Vosla in Plauen: Tarifbindung, Qualitätsarbeit und Gewinn
Ein Leuchtturm im Vogtland
Der Lampenhersteller vosla GmbH in Plauen ist eine der wenigen tarifgebundenen Firmen in einer Region, deren Industrie einen empfindlichen Aderlass erlebte.
Das Vogtland hat Tausende Arbeitsplätze verloren. Neue entstanden, aber häufig zu schlechteren Bedingungen als zuvor. Vosla ist geblieben. Rund 360 Männer und Frauen stellen hier zu Tariflöhnen Qualitätslampen her. „Für gutes Geld gibt’s gute Arbeit“, bringt es der Betriebsratsvorsitzende Andreas Rother auf den Punkt.

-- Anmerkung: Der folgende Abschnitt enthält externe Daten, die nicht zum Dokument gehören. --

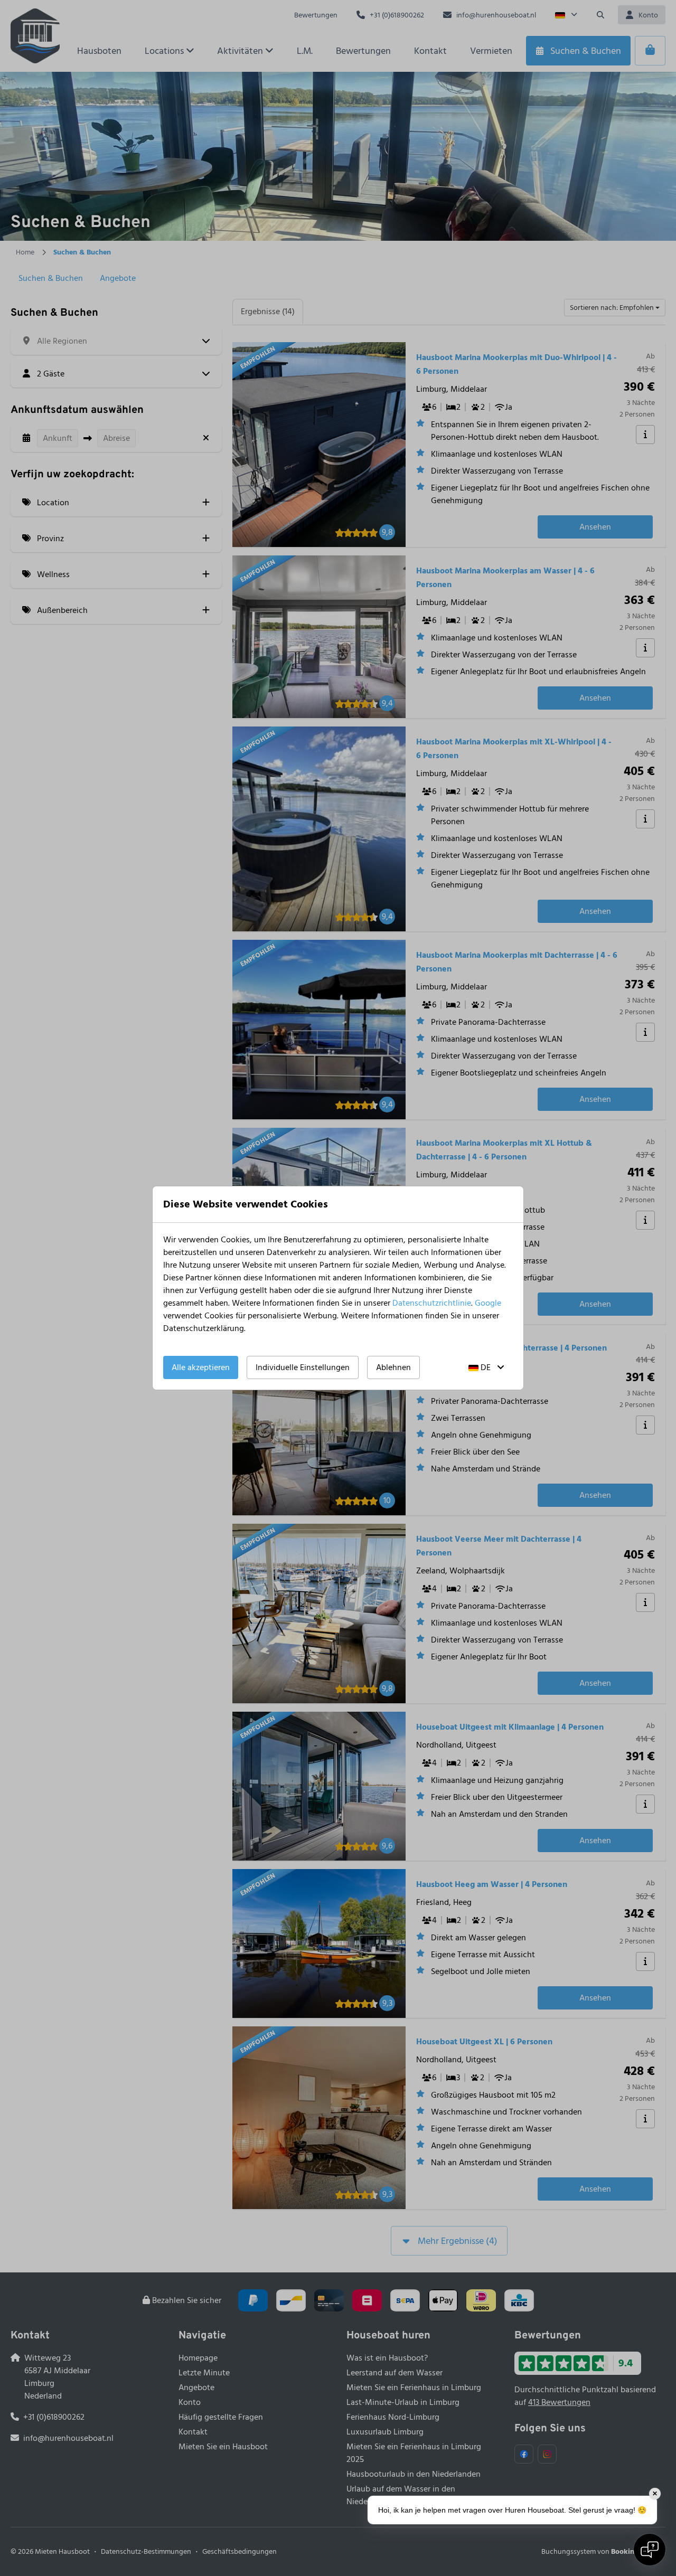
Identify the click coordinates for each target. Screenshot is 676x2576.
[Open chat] (649, 2549)
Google (488, 1303)
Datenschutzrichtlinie (431, 1303)
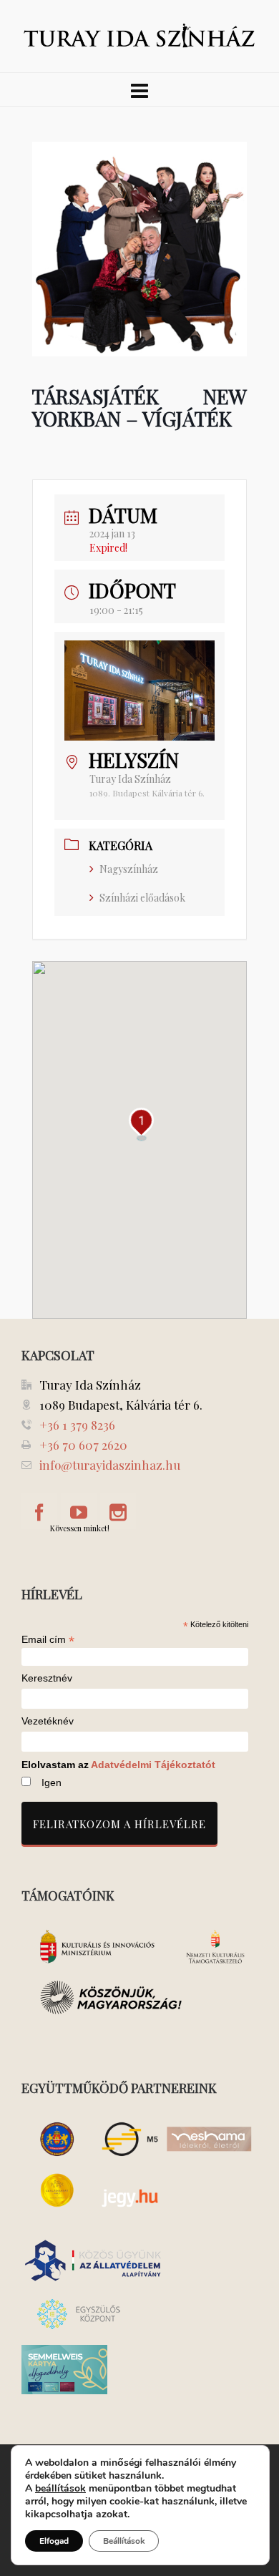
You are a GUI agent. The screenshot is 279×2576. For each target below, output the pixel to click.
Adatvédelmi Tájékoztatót (153, 1764)
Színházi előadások (142, 897)
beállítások (60, 2488)
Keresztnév (46, 1678)
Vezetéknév (47, 1721)
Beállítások (124, 2541)
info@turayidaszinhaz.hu (109, 1465)
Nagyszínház (128, 869)
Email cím (47, 1639)
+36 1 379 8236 (77, 1425)
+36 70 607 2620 (83, 1445)
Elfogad (54, 2541)
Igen (51, 1782)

Geschäftsführer Gerhard Liebscher findet es nicht so gut, mit seinen Tariflöhnen fast allein dazustehen. „Wären mehr Betriebe tarifgebunden, würde die Lebensqualität in unserer Region steigen.“ Das würde mehr qualifizierte Mitarbeiter für komplexe Aufgaben anziehen, die hier dringend gesucht werden ― nicht nur bei vosla. Er weiß, Bewerberinnen und Bewerber entscheiden so: Wer gut zahlt, macht das Rennen. Liebscher ist geblieben. 2005 kam er aus Tübingen als Werkleiter ins damalige Philips-Werk nach Plauen, erhöhte die Profitabilität und merkte schnell: Das interessierte die Bosse in der Zentrale nicht. 130 von 550 Leuten mussten gehen. „Das tat weh“, sagt er. Dann sollte das Werk, in dem seit 1948 Lampen für Autos, große Säle und Wohnräume gebaut wurden, geschlossen werden. „Nein“, sagte Liebscher. Mit seinen Erfahrungen aus einem langen Managerleben wagte er den Sprung ins Unternehmerlager. „Wir überzeugten Philips, dass Verkaufen besser war als Schließen, und suchten zügig neue Investoren.“
Besser mit Betriebsrat
Zum „Wir“ gehörten für ihn auch der Betriebsrat und die IG Metall Zwickau. Mitbestimmung und gemeinsames Marschieren führten zum Erfolg: Aus einem Konzernableger wurde 2012 eine eigenständige Firma mit Sitz in Plauen ― mit eigener Forschungs- und Entwicklungsabteilung. Diese Entscheidung, die so viele Neustarter anders getroffen hatten, wurde belohnt: 2014 bekam vosla den weltweit begehrten RedDotDesign Award ― eine Auszeichnung für neue Industrieprodukte, bei denen einfach alles stimmt in Form und Funktion. Vosla hatte als eine der ersten Firmen eine LED-Glühbirne auf den Markt gebracht, die aussah und warmstrahlte wie die alten Glühlampen. Im gleichen Jahr erhielt vosla auch den Bundespreis Eco-Design. 2015 und 2016 folgten der A’Design Award und der German Design Award. „Das tat uns gut“, sagen Liebscher und Betriebsrat Rother.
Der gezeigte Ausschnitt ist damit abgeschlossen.